Sommer, R., Eizinger, A., Lee, K.-Z., Jungblut, B., Bubeck, A., & Schlak, I. (1998). The Pristionchus HOX gene Ppa-lin-39 inhibits programmed cell death to specify the vulva equivalence group and is not required during vulval induction. Development, 125(19), 3865-3873. doi:10.1242/dev.125.19.3865.

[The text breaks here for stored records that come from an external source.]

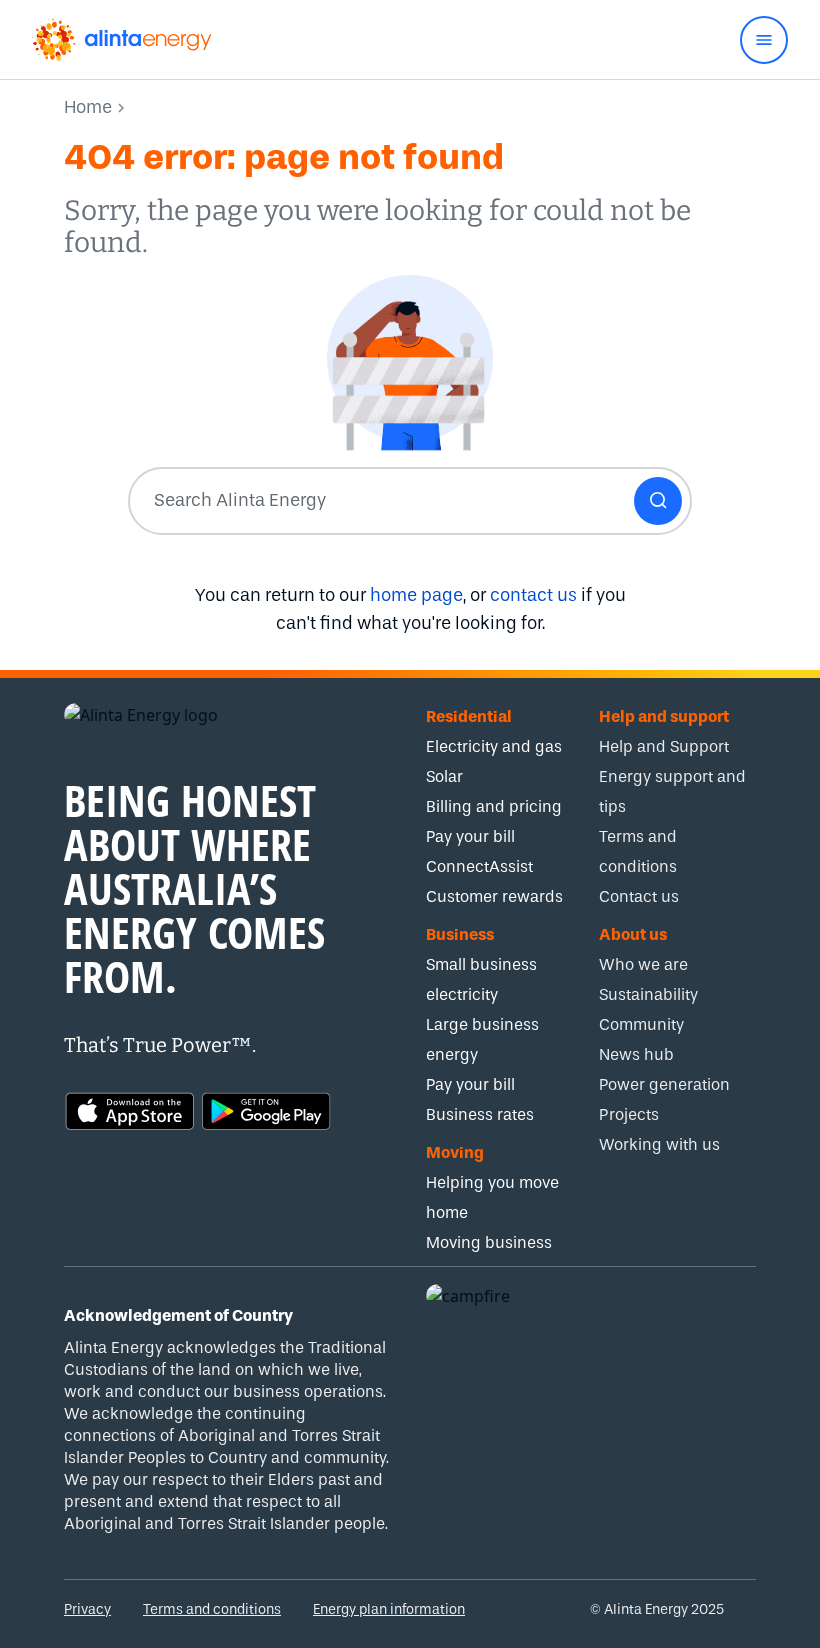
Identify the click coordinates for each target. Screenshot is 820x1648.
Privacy (87, 1609)
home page (416, 595)
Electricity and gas (494, 746)
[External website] (130, 1109)
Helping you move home (492, 1197)
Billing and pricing (494, 806)
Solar (444, 776)
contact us (533, 595)
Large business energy (482, 1039)
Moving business (489, 1242)
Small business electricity (481, 979)
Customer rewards (494, 896)
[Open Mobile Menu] (764, 40)
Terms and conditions (212, 1609)
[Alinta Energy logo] (122, 39)
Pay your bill (470, 836)
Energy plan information (389, 1609)
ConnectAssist (479, 866)
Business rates (480, 1114)
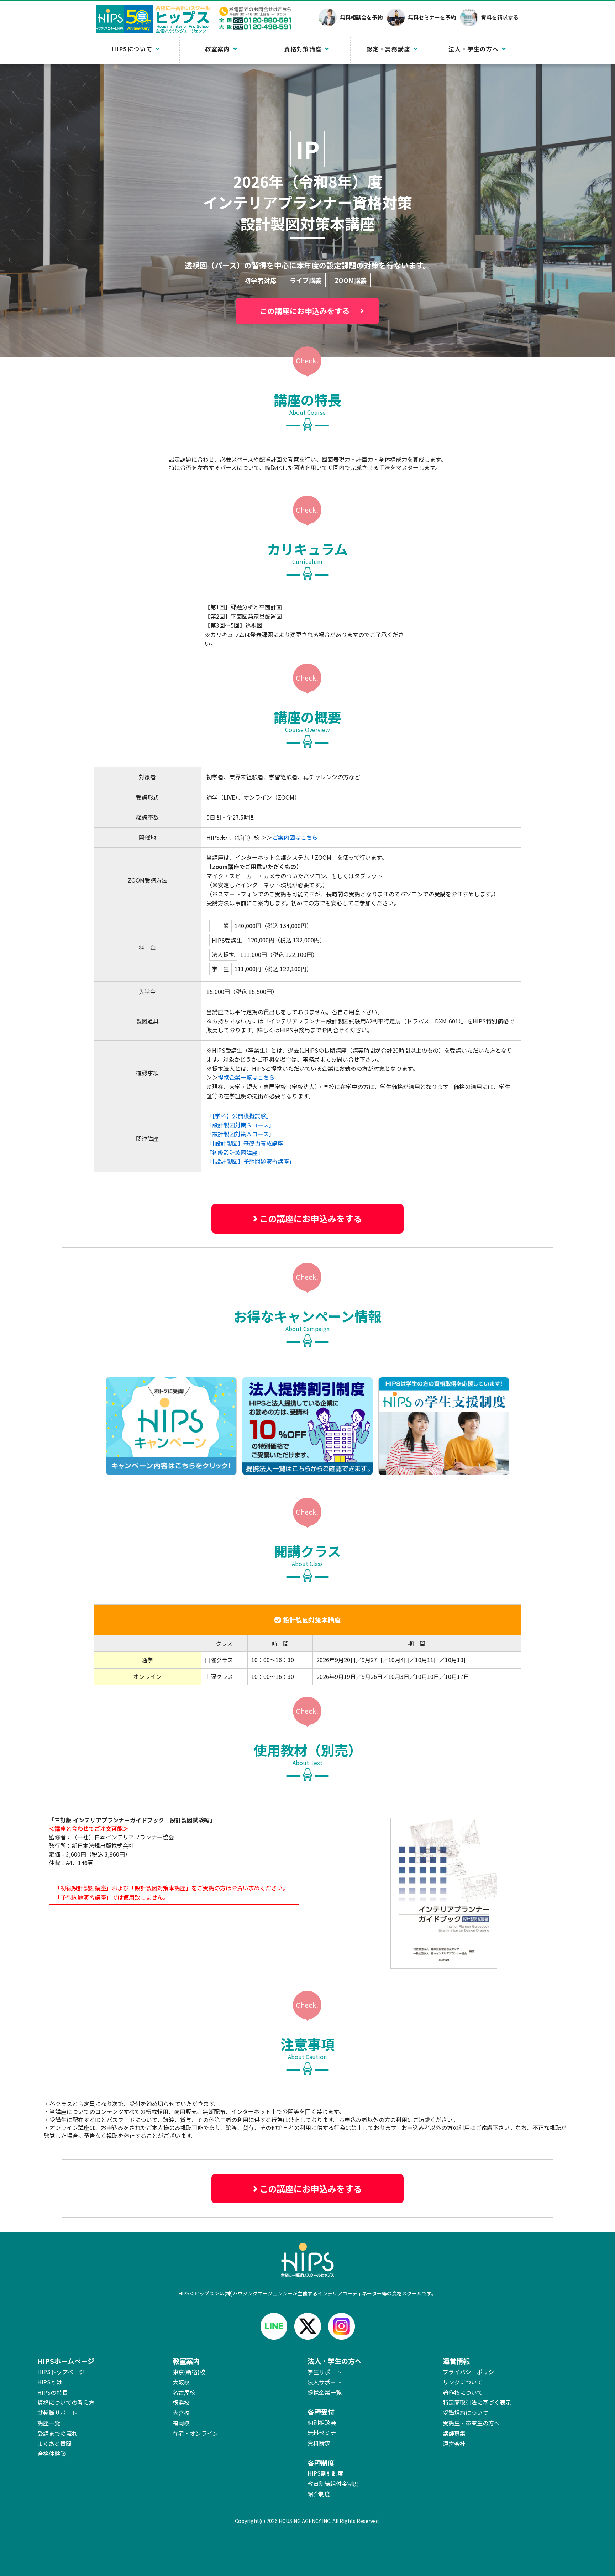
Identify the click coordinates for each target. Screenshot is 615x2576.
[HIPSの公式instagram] (341, 2326)
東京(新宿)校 (189, 2371)
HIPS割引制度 (325, 2473)
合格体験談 (51, 2453)
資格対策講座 (303, 48)
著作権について (463, 2392)
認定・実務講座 (388, 48)
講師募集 (454, 2433)
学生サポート (325, 2371)
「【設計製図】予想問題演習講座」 (250, 1161)
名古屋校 (184, 2392)
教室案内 (217, 48)
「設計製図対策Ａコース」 (240, 1134)
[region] (307, 1645)
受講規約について (465, 2412)
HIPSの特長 (52, 2392)
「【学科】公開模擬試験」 (239, 1115)
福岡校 (181, 2423)
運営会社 (454, 2443)
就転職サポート (57, 2412)
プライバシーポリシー (471, 2371)
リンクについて (463, 2382)
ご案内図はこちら (295, 837)
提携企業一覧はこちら (246, 1077)
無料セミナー (325, 2432)
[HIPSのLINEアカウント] (274, 2326)
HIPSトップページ (61, 2371)
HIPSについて (132, 48)
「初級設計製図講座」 (234, 1152)
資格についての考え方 (65, 2402)
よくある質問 (54, 2443)
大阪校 (181, 2382)
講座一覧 (48, 2423)
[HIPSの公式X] (308, 2326)
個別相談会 (322, 2422)
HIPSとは (49, 2382)
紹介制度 (319, 2493)
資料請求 (319, 2443)
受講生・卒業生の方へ (471, 2423)
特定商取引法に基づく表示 (477, 2402)
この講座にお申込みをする (304, 310)
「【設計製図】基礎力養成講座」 (247, 1143)
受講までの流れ (57, 2433)
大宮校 (181, 2412)
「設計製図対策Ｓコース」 (240, 1125)
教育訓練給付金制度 (333, 2483)
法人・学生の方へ (473, 48)
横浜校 (181, 2402)
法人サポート (325, 2382)
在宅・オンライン (195, 2433)
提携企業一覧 (325, 2392)
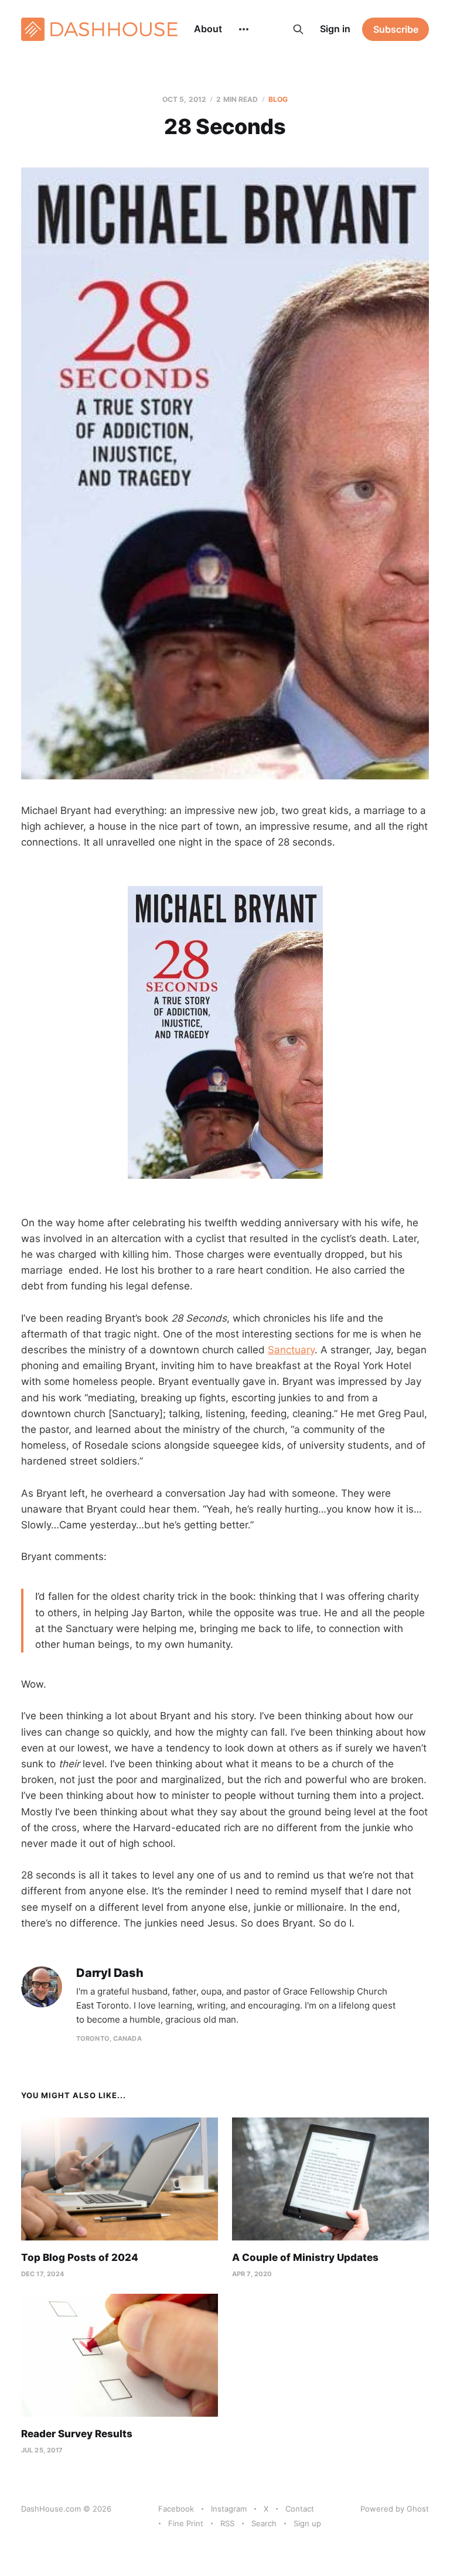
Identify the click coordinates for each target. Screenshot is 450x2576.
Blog (278, 99)
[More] (244, 29)
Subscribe (395, 29)
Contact (299, 2508)
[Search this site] (298, 29)
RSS (227, 2523)
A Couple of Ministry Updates (305, 2257)
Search (264, 2523)
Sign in (335, 29)
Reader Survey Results (76, 2434)
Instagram (229, 2508)
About (208, 29)
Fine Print (185, 2523)
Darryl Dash (110, 1973)
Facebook (176, 2508)
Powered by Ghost (394, 2508)
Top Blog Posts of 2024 (79, 2257)
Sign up (307, 2523)
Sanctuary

Cite as: https://hdl.handle.net/21.11116/0000-000D-C14A-6

Abstract

In the two nematode species Caenorhabditis elegans and Pristionchus pacificus the vulva equivalence group in the central body region is specified by the Hox gene lin-39. C. elegans lin-39 mutants are vulvaless and the vulval precursor cells fuse with the surrounding hypodermis, whereas in P. pacificus lin-39 mutants the vulval precursor cells die by apoptosis. Mechanistically, LIN-39 might inhibit non-vulval fate (cell fusion in C. elegans, apoptosis in P. pacificus), promote vulval fate or do both. To study the mechanism of lin-39 function, we isolated P. pacificus cell death mutants and identified mutations in ced-3. Surprisingly, P. pacificus ced-3; lin-39 double mutants form a functional vulva in the absence of LIN-39 activity. Thus, in P. pacificus lin-39 specifies the vulva equivalence group by inhibiting programmed cell death. Furthermore, these data reveal an important difference in a later function of lin-39 between the two species. In C. elegans, LIN-39 specifies vulval cell fates in response to inductive RAS signaling, and in P. pacificus LIN-39 is not required for vulval induction. Thus, the comparative analysis indicates that lin-39 has distinct functions in both species although the gene is acting in a homologous developmental system.